> _YOUR INSTRUCTIONS_
Rewrite the lines below, replacing "Refactor" with "Source" everywhere it occurs and leaving everything else the same.

(Records)
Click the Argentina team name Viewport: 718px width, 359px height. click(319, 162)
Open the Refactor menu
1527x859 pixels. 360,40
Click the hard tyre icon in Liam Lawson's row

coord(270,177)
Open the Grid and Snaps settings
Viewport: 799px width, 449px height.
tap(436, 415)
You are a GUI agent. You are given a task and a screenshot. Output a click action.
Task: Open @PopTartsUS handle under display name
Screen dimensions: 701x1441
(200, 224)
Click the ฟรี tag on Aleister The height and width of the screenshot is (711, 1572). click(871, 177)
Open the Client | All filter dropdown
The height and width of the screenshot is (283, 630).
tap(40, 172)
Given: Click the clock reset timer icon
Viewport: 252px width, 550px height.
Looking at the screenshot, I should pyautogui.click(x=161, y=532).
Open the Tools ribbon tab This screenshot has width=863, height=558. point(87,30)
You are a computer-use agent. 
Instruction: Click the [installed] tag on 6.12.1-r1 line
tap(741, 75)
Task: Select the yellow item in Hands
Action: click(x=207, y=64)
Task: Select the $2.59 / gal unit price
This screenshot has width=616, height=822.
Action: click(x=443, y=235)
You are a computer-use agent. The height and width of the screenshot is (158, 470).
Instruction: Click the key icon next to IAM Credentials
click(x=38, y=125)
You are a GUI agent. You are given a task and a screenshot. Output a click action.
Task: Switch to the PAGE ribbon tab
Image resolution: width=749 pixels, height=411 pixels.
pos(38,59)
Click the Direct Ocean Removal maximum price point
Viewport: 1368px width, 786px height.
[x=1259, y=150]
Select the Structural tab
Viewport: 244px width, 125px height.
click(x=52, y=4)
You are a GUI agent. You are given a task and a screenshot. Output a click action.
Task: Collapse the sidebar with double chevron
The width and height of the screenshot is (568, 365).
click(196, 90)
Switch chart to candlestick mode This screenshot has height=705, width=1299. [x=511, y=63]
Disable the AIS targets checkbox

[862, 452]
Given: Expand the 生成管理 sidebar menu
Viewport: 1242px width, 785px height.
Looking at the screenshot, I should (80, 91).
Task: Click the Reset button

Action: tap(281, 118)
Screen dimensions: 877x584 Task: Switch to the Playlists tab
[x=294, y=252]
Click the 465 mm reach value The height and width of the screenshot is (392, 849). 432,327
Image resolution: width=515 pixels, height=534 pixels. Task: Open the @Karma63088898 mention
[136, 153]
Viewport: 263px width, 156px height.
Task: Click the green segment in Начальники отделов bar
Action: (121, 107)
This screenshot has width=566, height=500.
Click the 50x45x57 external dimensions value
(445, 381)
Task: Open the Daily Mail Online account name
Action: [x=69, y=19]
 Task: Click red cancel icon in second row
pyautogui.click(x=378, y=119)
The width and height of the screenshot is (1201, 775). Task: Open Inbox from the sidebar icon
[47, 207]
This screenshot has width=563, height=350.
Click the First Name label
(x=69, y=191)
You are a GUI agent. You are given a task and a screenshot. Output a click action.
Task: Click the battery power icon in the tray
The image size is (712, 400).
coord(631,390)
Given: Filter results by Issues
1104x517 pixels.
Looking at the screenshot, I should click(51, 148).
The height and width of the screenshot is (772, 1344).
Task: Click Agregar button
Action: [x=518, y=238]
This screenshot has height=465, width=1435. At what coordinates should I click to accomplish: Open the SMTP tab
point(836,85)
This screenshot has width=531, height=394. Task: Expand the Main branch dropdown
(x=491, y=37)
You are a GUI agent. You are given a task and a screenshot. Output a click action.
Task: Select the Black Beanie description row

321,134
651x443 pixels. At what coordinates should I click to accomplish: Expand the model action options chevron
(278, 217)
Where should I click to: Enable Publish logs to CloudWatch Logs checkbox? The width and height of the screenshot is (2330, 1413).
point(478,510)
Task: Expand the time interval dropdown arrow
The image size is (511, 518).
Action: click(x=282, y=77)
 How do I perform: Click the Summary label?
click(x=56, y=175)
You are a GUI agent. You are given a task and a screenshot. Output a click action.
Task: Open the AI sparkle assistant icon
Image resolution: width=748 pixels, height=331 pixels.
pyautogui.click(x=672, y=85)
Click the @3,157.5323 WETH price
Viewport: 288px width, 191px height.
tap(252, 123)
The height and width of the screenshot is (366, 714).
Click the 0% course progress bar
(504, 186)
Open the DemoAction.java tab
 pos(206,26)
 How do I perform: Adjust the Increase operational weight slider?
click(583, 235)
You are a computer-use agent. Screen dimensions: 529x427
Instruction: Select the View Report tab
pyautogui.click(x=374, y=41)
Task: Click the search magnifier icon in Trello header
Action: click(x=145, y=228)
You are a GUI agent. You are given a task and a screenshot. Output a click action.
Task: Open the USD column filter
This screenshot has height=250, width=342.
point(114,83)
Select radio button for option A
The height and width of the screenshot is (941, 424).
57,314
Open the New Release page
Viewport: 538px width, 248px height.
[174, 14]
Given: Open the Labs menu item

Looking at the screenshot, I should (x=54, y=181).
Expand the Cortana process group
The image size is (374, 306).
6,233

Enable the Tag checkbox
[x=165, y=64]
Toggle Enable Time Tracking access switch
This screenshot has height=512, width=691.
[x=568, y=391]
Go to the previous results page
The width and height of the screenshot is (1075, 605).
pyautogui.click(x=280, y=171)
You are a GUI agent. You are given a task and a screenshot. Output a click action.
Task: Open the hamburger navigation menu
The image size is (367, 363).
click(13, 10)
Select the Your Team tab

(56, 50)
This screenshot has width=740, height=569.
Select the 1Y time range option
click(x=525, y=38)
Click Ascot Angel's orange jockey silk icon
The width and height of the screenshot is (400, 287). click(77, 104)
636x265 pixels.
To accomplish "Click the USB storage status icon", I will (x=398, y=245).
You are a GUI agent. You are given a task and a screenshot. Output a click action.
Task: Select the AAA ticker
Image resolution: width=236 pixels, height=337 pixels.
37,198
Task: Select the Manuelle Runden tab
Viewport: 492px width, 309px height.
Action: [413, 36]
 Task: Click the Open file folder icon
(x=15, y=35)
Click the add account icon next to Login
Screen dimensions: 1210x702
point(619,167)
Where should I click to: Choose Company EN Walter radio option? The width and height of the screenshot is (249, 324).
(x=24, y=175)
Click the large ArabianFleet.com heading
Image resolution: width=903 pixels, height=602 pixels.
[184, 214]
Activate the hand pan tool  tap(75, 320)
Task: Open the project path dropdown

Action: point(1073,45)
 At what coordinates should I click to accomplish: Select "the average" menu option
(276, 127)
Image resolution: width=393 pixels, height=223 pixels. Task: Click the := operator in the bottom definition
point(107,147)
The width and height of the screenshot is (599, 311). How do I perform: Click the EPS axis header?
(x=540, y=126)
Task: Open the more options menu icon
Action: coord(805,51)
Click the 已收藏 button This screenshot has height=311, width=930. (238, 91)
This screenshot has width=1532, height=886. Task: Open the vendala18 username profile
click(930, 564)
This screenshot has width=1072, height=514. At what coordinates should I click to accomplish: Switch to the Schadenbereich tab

> _EXERCISE SOLUTION_
Click the Argentina team name Viewport: 718px width, 359px height. click(319, 162)
Open the Source menu
1527x859 pixels. 360,40
Click the hard tyre icon in Liam Lawson's row

coord(270,177)
Open the Grid and Snaps settings
Viewport: 799px width, 449px height.
tap(436, 415)
You are a GUI agent. You are given a task and a screenshot. Output a click action.
Task: Open @PopTartsUS handle under display name
Screen dimensions: 701x1441
(200, 224)
Click the ฟรี tag on Aleister The height and width of the screenshot is (711, 1572). click(871, 177)
Open the Client | All filter dropdown
The height and width of the screenshot is (283, 630).
tap(40, 172)
Given: Click the clock reset timer icon
Viewport: 252px width, 550px height.
Looking at the screenshot, I should pyautogui.click(x=161, y=532).
Open the Tools ribbon tab This screenshot has width=863, height=558. point(87,30)
You are a computer-use agent. 
Instruction: Click the [installed] tag on 6.12.1-r1 line
tap(741, 75)
Task: Select the yellow item in Hands
Action: click(x=207, y=64)
Task: Select the $2.59 / gal unit price
This screenshot has width=616, height=822.
Action: click(x=443, y=235)
You are a computer-use agent. The height and width of the screenshot is (158, 470).
Instruction: Click the key icon next to IAM Credentials
click(x=38, y=125)
You are a GUI agent. You are given a task and a screenshot. Output a click action.
Task: Switch to the PAGE ribbon tab
Image resolution: width=749 pixels, height=411 pixels.
pos(38,59)
Click the Direct Ocean Removal maximum price point
Viewport: 1368px width, 786px height.
[x=1259, y=150]
Select the Structural tab
Viewport: 244px width, 125px height.
click(x=52, y=4)
You are a GUI agent. You are given a task and a screenshot. Output a click action.
Task: Collapse the sidebar with double chevron
The width and height of the screenshot is (568, 365).
click(196, 90)
Switch chart to candlestick mode This screenshot has height=705, width=1299. [x=511, y=63]
Disable the AIS targets checkbox

[862, 452]
Given: Expand the 生成管理 sidebar menu
Viewport: 1242px width, 785px height.
Looking at the screenshot, I should (80, 91).
Task: Click the Reset button

Action: tap(281, 118)
Screen dimensions: 877x584 Task: Switch to the Playlists tab
[x=294, y=252]
Click the 465 mm reach value The height and width of the screenshot is (392, 849). 432,327
Image resolution: width=515 pixels, height=534 pixels. Task: Open the @Karma63088898 mention
[136, 153]
Viewport: 263px width, 156px height.
Task: Click the green segment in Начальники отделов bar
Action: (121, 107)
This screenshot has width=566, height=500.
Click the 50x45x57 external dimensions value
(445, 381)
Task: Open the Daily Mail Online account name
Action: [x=69, y=19]
 Task: Click red cancel icon in second row
pyautogui.click(x=378, y=119)
The width and height of the screenshot is (1201, 775). Task: Open Inbox from the sidebar icon
[47, 207]
This screenshot has width=563, height=350.
Click the First Name label
(x=69, y=191)
You are a GUI agent. You are given a task and a screenshot. Output a click action.
Task: Click the battery power icon in the tray
The image size is (712, 400).
coord(631,390)
Given: Filter results by Issues
1104x517 pixels.
Looking at the screenshot, I should click(51, 148).
The height and width of the screenshot is (772, 1344).
Task: Click Agregar button
Action: [x=518, y=238]
This screenshot has height=465, width=1435. At what coordinates should I click to accomplish: Open the SMTP tab
point(836,85)
This screenshot has width=531, height=394. Task: Expand the Main branch dropdown
(x=491, y=37)
You are a GUI agent. You are given a task and a screenshot. Output a click action.
Task: Select the Black Beanie description row

321,134
651x443 pixels. At what coordinates should I click to accomplish: Expand the model action options chevron
(278, 217)
Where should I click to: Enable Publish logs to CloudWatch Logs checkbox? The width and height of the screenshot is (2330, 1413).
point(478,510)
Task: Expand the time interval dropdown arrow
The image size is (511, 518).
Action: click(x=282, y=77)
 How do I perform: Click the Summary label?
click(x=56, y=175)
You are a GUI agent. You are given a task and a screenshot. Output a click action.
Task: Open the AI sparkle assistant icon
Image resolution: width=748 pixels, height=331 pixels.
pyautogui.click(x=672, y=85)
Click the @3,157.5323 WETH price
Viewport: 288px width, 191px height.
tap(252, 123)
The height and width of the screenshot is (366, 714).
Click the 0% course progress bar
(504, 186)
Open the DemoAction.java tab
 pos(206,26)
 How do I perform: Adjust the Increase operational weight slider?
click(583, 235)
You are a computer-use agent. Screen dimensions: 529x427
Instruction: Select the View Report tab
pyautogui.click(x=374, y=41)
Task: Click the search magnifier icon in Trello header
Action: click(x=145, y=228)
You are a GUI agent. You are given a task and a screenshot. Output a click action.
Task: Open the USD column filter
This screenshot has height=250, width=342.
point(114,83)
Select radio button for option A
The height and width of the screenshot is (941, 424).
57,314
Open the New Release page
Viewport: 538px width, 248px height.
[174, 14]
Given: Open the Labs menu item

Looking at the screenshot, I should (x=54, y=181).
Expand the Cortana process group
The image size is (374, 306).
6,233

Enable the Tag checkbox
[x=165, y=64]
Toggle Enable Time Tracking access switch
This screenshot has height=512, width=691.
[x=568, y=391]
Go to the previous results page
The width and height of the screenshot is (1075, 605).
pyautogui.click(x=280, y=171)
You are a GUI agent. You are given a task and a screenshot. Output a click action.
Task: Open the hamburger navigation menu
The image size is (367, 363).
click(13, 10)
Select the Your Team tab

(56, 50)
This screenshot has width=740, height=569.
Select the 1Y time range option
click(x=525, y=38)
Click Ascot Angel's orange jockey silk icon
The width and height of the screenshot is (400, 287). click(77, 104)
636x265 pixels.
To accomplish "Click the USB storage status icon", I will (x=398, y=245).
You are a GUI agent. You are given a task and a screenshot. Output a click action.
Task: Select the AAA ticker
Image resolution: width=236 pixels, height=337 pixels.
37,198
Task: Select the Manuelle Runden tab
Viewport: 492px width, 309px height.
Action: [413, 36]
 Task: Click the Open file folder icon
(x=15, y=35)
Click the add account icon next to Login
Screen dimensions: 1210x702
point(619,167)
Where should I click to: Choose Company EN Walter radio option? The width and height of the screenshot is (249, 324).
(x=24, y=175)
Click the large ArabianFleet.com heading
Image resolution: width=903 pixels, height=602 pixels.
[184, 214]
Activate the hand pan tool  tap(75, 320)
Task: Open the project path dropdown

Action: point(1073,45)
 At what coordinates should I click to accomplish: Select "the average" menu option
(276, 127)
Image resolution: width=393 pixels, height=223 pixels. Task: Click the := operator in the bottom definition
point(107,147)
The width and height of the screenshot is (599, 311). How do I perform: Click the EPS axis header?
(x=540, y=126)
Task: Open the more options menu icon
Action: coord(805,51)
Click the 已收藏 button This screenshot has height=311, width=930. (238, 91)
This screenshot has width=1532, height=886. Task: Open the vendala18 username profile
click(930, 564)
This screenshot has width=1072, height=514. At what coordinates should I click to accomplish: Switch to the Schadenbereich tab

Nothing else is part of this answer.